Without succumbing to fear, our challenge now is to go forward with courage, incorporating all that we are learning. As we look into the future, how will we use these lessons delivered by a lowly virus?  Will we remember our deep connection to all beings on the living Earth?  Will we address the patterns of inequality that are tearing our society apart?  Will we again plan for the emergencies that science tells us are looming on the horizon?  Will we invest fresh energy in our democracy and therefore renew a belief that government can act capably and honestly on our behalf? If we can take these lessons from the COVID virus and apply them to other emerging threats — climate change being the most urgent — then we will again have used humans’ exceptional capacity for learning and adaptation to prove our species worthy of 

continuing among Earth’s myriad creatures.

— by Debbie Mytels, May 20, 2020 

Why Are a Few Builders Against All-Electric?

Carol Cross, with contributions from Tom Kabat

Within the circles in which I travel (nerdy climate-change activist types) the question has come up time and again: why are (some) builders against an all-electric code? What’s the attraction of gas infrastructure?

Tom Kabat, an energy and electrification consultant who I believe works in Menlo Park, gave us some answers that I’d like to share with you.

First off, he says California has had a legacy of gas because of being the number one oil producing state in the country in the 1920s. Later came the Warren-Alquist Act of 1974 following the first energy crisis.  That act established the California Energy Commission (CEC) and the Energy efficiency Part 6 of the building code Title24. BTW, back then, technologies were less efficient, and the power grid was dirtier with no Renewable Portfolio Standards (RPS) and no Community Choice Energy: think PCE.

Things are much different now, due to major advances in consumer electric space heating and cooling. With electricity we now get 4x the efficiency of gas heating and water heating at 3 to 4x the efficiency of a gas water heater. That, plus faster delivery of hot water than even tankless water heaters, an emergency water supply in the tank for many hours of hot water in a power outage, and induction cooktops surpassing gas in speed, precision, control, cleanliness, and safety make electricity a cost-saving choice.

And the electric portfolio policies have advanced, with all of California headed to 60% renewables (wind, solar, geothermal, etc.) by 2030 and fully carbon neutral by 2045. As you know, it’s already cleaner in the Bay Area: SVCE already at 100% carbon free power and PCE at 90% and headed to 100% by 2022. 

He claims (and I believe him) that the construction industry is likely tradition bound and relationship bound.  They make money the old-fashioned way, by repeating the same thing that worked last year, generally with the same suppliers and the same subs who may not have been trained in the new electric alternatives. Developers have not sensed customer preference for clean electric technologies and customers don’t know about them because developers don’t offer them. “It’s a lack of chickens and lack of eggs problem.” Meanwhile, we have new information re: the science on methane as a Greenhouse gas. We now understand methane (CH4) is 30 times as warming if it is leaked than if it is burned (oxidized into CO2).  Unfortunately, we have also recently learned from aircraft infrared scanning, google map vehicle scanning, and from satellite imagery that much more gas is leaking than the gas industry has reported. You may have seen an article in the SF Chronicle just last week on this very discovery. The amount of gas leakage found by independent researchers more than doubles the climate chaos potential of natural gas and makes it even worse than burning coal.

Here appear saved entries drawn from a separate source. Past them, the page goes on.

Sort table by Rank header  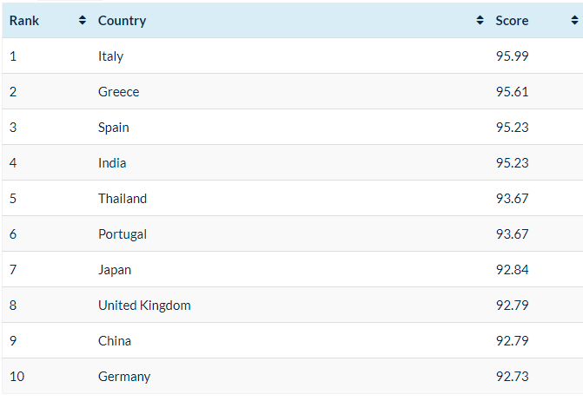[x=23, y=21]
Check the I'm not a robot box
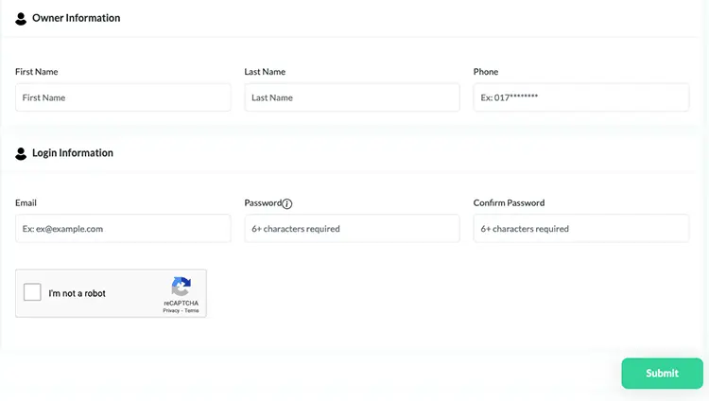Viewport: 709px width, 401px height. tap(32, 292)
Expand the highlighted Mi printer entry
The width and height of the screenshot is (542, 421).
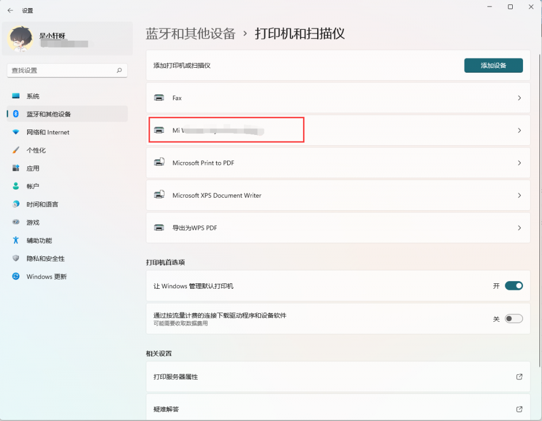click(226, 129)
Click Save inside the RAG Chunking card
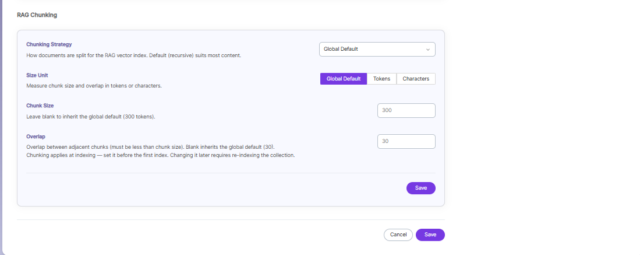 [x=421, y=188]
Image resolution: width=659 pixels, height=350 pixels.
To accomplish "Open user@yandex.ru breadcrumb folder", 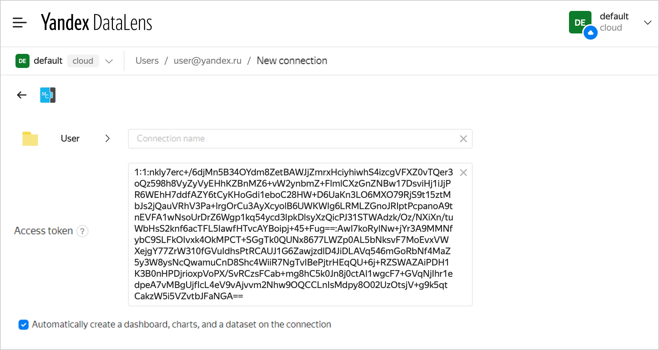I will click(207, 61).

Of course, there will continue to be some folks trying to make their livings off of gas and they will selectively argue with old inapplicable historic facts hoping the listener is unaware of the modern situation. But the truth is, our kids’ future depend on us getting GHGs out of the atmosphere asap, and electrifying buildings is an easy way to begin to get a handle on the problem. There’s simply no longer a good argument for continuing to build with gas infrastructure.

Thanks for taking the time to read this.